At the start of the 1923 school year, the school had grown and required use of the sacristy in the old church as a classroom. When Bishop Joseph Conroy visited the parish that fall, it was not difficult for Creeden, Sr. Eileen and the pastor, the Rev. Edgar Gallagher to make the case for a new school building.
Paul Jacquet was retained to be the school's architect, and in 1924 work on the 32 River Street building began. When it opened, it was the finest school in the village. Petrova Elementary School would be completed the following year.
The first classes to use the building spanned five grades. As the students got older, grades were added. In 1926, grade six was added; 1932 school year. From 1937 to 1948, saw a seventh grade, and in 1933, an eighth grade was formed.
In the late 1920s, a lunch program was initiated by Katherine McDonnell, who also served as a nurse. The lunch program has evolved over the years and at different times has been the responsibility of the Catholic Daughters, the St. Vincent de Paul Society, the Knights of Columbus, the Parent-Educator Association and, this year, the Saranac Lake Central School District.
The Clarion, a school newspaper, was founded in 1930 and was published three times during each school year. From 1937 to 1948, paper won nine honors at school press association conventions.
In 1938, Veronica Lake, who went on to become an accomplished actress, garnered an eighth grade diploma at St. Bernard's.
St. Bernard's acquired its field in 1944, and in the winters, it was often flooded by the Revs. Argy and Wiley for skating and hockey.
Beyond athletics, St. Bernard's students in this period produced yearbooks and participated in a number of community service-oriented endeavors, among them volunteering for the Red Cross and forming the Junior Sodality. The Sodality was a spiritual group of older students who aided in major Masses and ran food drives for needy families during the holidays.

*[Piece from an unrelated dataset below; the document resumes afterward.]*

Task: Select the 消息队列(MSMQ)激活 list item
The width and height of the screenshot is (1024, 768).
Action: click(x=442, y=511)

Christmas and St Patrick's Day assemblies were always popular mainstays. Musical performances and dancing always highlighted these events.
In 1950, the Mother's Club now known as the Parent-Educator Association, was formed to act as a liaison between the school and the community. The group has been an unfailing aid in raising funds for all types of projects.

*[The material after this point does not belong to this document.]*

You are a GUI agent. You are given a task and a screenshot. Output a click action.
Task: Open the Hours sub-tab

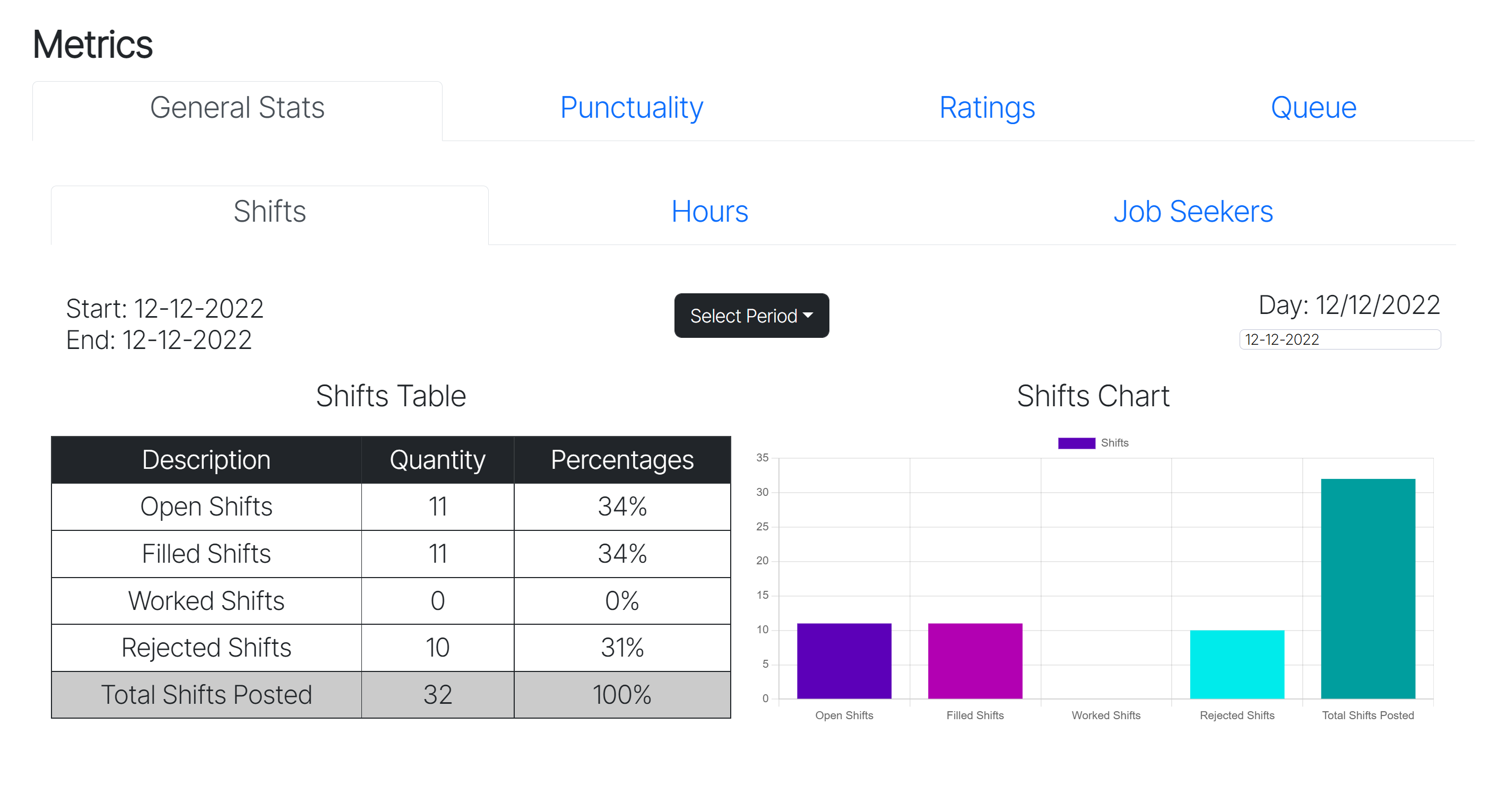point(709,212)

The Rev. Noel Zimmerman assumed the pastorship in 1957 and, as Creeden had done, he called on the Sisters of Mercy for help — this time to aid him in founding the Pius X Catholic High School, which opened in 1959.

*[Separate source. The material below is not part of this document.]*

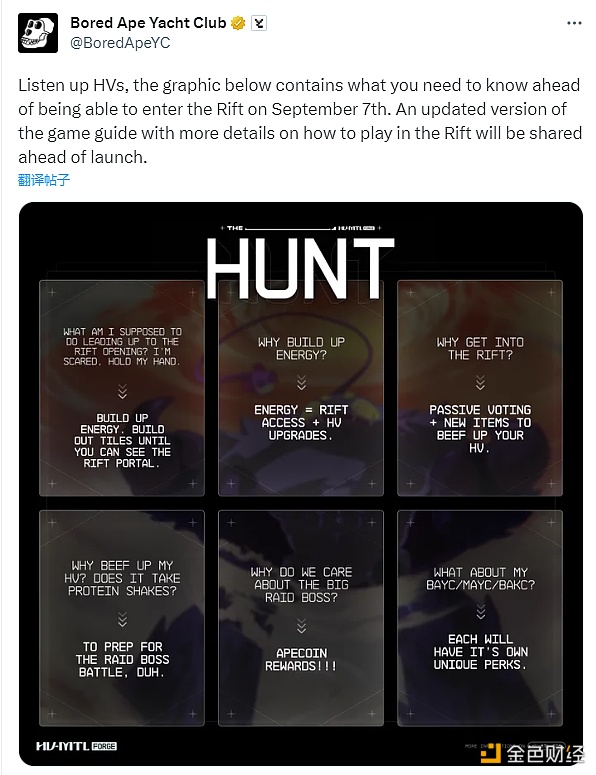Open the three-dot more options menu

(574, 23)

By 1962, the school had grown with the onslaught of babyboomers and required a new building. A four-classroom building was erected next to the main building on River Street. In 1971, this building and the main building housed 265 students.
Eleanor Clark became the first lay teacher at the start of the 1958 year, and since then, St. Bernard's has increasingly relied on the strength of lay faculty members. In 1968, Raymond Craig started as the school's first male teacher.
St. Bernard's has celebrated anniversaries ever since its 50th in 1972, and Marlow is very proud of this year's celebration.
She is sad, though, that Duquette, who died last year, will not be able to take part. The school's de facto historian is remembered nonetheless, as a sign erected last spring is dedicated in his honor.